Freedom of distant failure of the patients with brain metastasis from NSCLC who underwent SRS/fSRT estimated using the Kaplan–Meier method (A) and freedom of local failure of the patients estimated using competing risk survival analysis (B).
Hemoglobin
An ROC curve was generated, and the AUC was calculated to evaluate the prognostic power of the hemoglobin for OS. The cutoff hemoglobin value for OS was 13.2. The MST after SRS/fSRT of patients with hemoglobin ≥13.2 (n = 57) and hemoglobin <13.2 (n = 131) was 23 and 18 months, respectively (P = 0.81).
Neutrophil–lymphocyte ratio
An ROC curve was generated, and the AUC was calculated to evaluate the prognostic power of the NLR for OS. The cutoff NLR value for OS was 1.90. The MST after SRS/fSRT of patients with NLR ≥ 1.90 (n = 135) and NLR < 1.90 (n = 53) was 14 and 35 months, respectively (P = 0.002) (Fig. 1B). The Cox proportional-hazard multivariate analysis that included sex, KPS score, control of primary cancer, and the NLR as continuous values revealed that sex (hazard ratio [HR]: 1.51; 95% confidence interval [CI] = 1.05–2.19; P = 0.028), control of primary cancer (HR: 1.42; 95% CI = 0.99–2.03; P = 0.053), KPS (HR: 0.31; 95%CI = 0.20–0.48; P < 0.001), and age (HR: 1.51; 95% CI = 1.04–2.19 P = 0.029) were independent prognostic factors for OS. The Cox proportional-hazard multivariate analysis revealed that the NLR (HR: 1.50; 95% CI = 0.98–2.29; P = 0.059) was not an independent prognostic factor for OS.
Platelet–lymphocyte ratio
The cutoff PLR value for OS was 202.2. The MST after SRS/fSRT of patients with PLR < 202.2 (n = 123) and PLR ≥ 202.2 (n = 65) was 23 and 17 months, respectively (P = 0.16) (Fig. 1C). The Cox proportional-hazard univariate analysis with the PLR as a continuous value revealed that the PLR (HR: 1.28; 95% CI =0.90–1.83; P = 0.17) was not an independent prognostic factor for OS.
Lymphocyte–monocyte ratio
The cutoff LMR value for OS was 1.67. The MST after SRS/fSRT of patients with LMR ≥ 1.67 (n = 152) and LMR < 1.67 (n = 36) was 23 and 12 months, respectively (P = 0.003) (Fig. 1D).

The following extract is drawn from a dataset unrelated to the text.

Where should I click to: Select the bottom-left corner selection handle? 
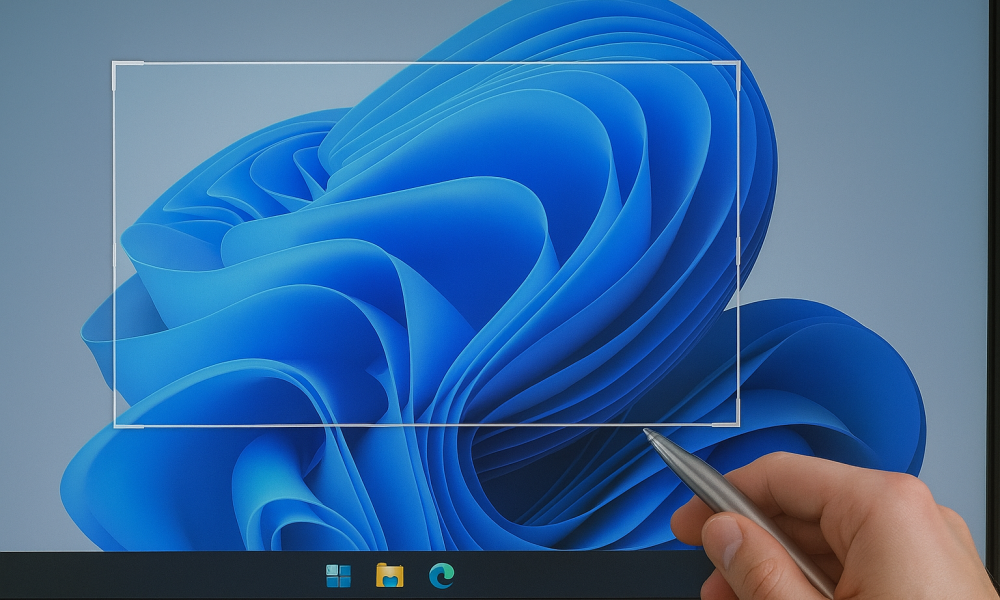point(114,426)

The Cox proportional-hazard multivariate analysis that included sex, KPS score, control of primary cancer, and the LMR as continuous values revealed that LMR (HR: 0.61;95%CI = 0.40–0.91; P = 0.018), sex (HR: 1.55; 95% CI = 1.07–2.23; P = 0.02), control of primary cancer (HR: 1.53; 95% CI = 1.07–2.19; P = 0.019), KPS (HR: 0.31; 95%CI = 0.20–0.47; P < 0.001), and age (HR: 1.49; 95% CI = 1.03–2.15 P = 0.033) were independent prognostic factors for OS.
Systemic immune-inflammation index
The cutoff SII value for OS was 1095. The MST after SRS/fSRT of patients with SII ≥ 1095 (n = 44) and SII < 1095 (n = 144) was 11.5 and 23 months, respectively (P = 0.127) (Fig. 1E). The Cox proportional-hazard univariate analysis with the SII as a continuous value revealed that the SII (HR: 1.35; 95% CI =0.91–2.0; P = 0.13) was not an independent prognostic factor for OS.

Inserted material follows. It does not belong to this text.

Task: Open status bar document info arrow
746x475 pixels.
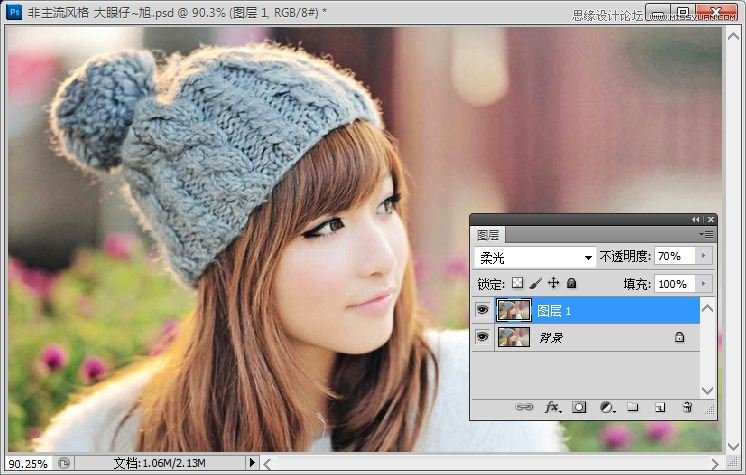Action: (252, 463)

Systemic inflammation response index
The cutoff SIRI value for OS was 2.95. The MST after SRS/fSRT of patients with SIRI ≥2.95 (n = 31) and SIRI <2.95 (n = 157) was 6 and 23 months, respectively (P < 0.001) (Fig. 1F). The Cox proportional-hazard multivariate analysis that included sex, KPS score, control of primary cancer, age, and the SIRI as continuous values revealed that SIRI (HR: 1.86; 95% CI =1.18–2.93; P = 0.008), sex (HR: 1.52; 95% CI = 1.05–2.20; P = 0.027), KPS score (HR: 0.32; 95% CI =0.21–0.49; P < 0.001), control of primary cancer (HR: 1.47; 95% CI = 1.03–2.09; P = 0.034, and age (HR: 1.49; 95% CI = 1.03–2.14; P = 0.033) were independent prognostic factors for OS.
DISCUSSION
In this study, we examined the association between pre-treatment blood cell counts and the outcomes after SRS/fSRT for BM from NSCLC. The NLR can be easily measured using a blood test, and it has been studied as a potential biomarker in various cancers, cardiovascular disease, and autoimmune disorders. In particular, the NLR is a promising marker of a systemic inflammatory response, and higher NLR values have been shown to be a poor prognostic factor for many malignancies, including lung, colon, prostate, kidney, bladder and breast cancers [18–23]. Furthermore, an elevated NLR is independently associated with an increased risk of BM development in patients with NSCLC [24]. Although our data were analyzed in patients with NSCLC, the cutoff value for the NLR was 1.90, which is similar to that reported previously. A meta-analysis of the NLR and BM from NSCLC that included 11 articles showed a statistically significant association between the NLR and OS [25]. The pre-treatment NLR has been reported to affect the OS after SRS for BM [8, 26]. Similar to the pre-treatment NLR, the post-treatment NLR has also been reported to influence OS after SRS for BM [10]. In this study, NLR values correlated with prognosis in univariate analysis but did not affect prognosis in multivariate analysis. Many reports on NLR and metastatic brain tumors did not exclude cases where the patient was treated with oral steroids or had a high CRP level. We used stricter criteria in our data analysis, excluding such cases; this may have affected the NLR results.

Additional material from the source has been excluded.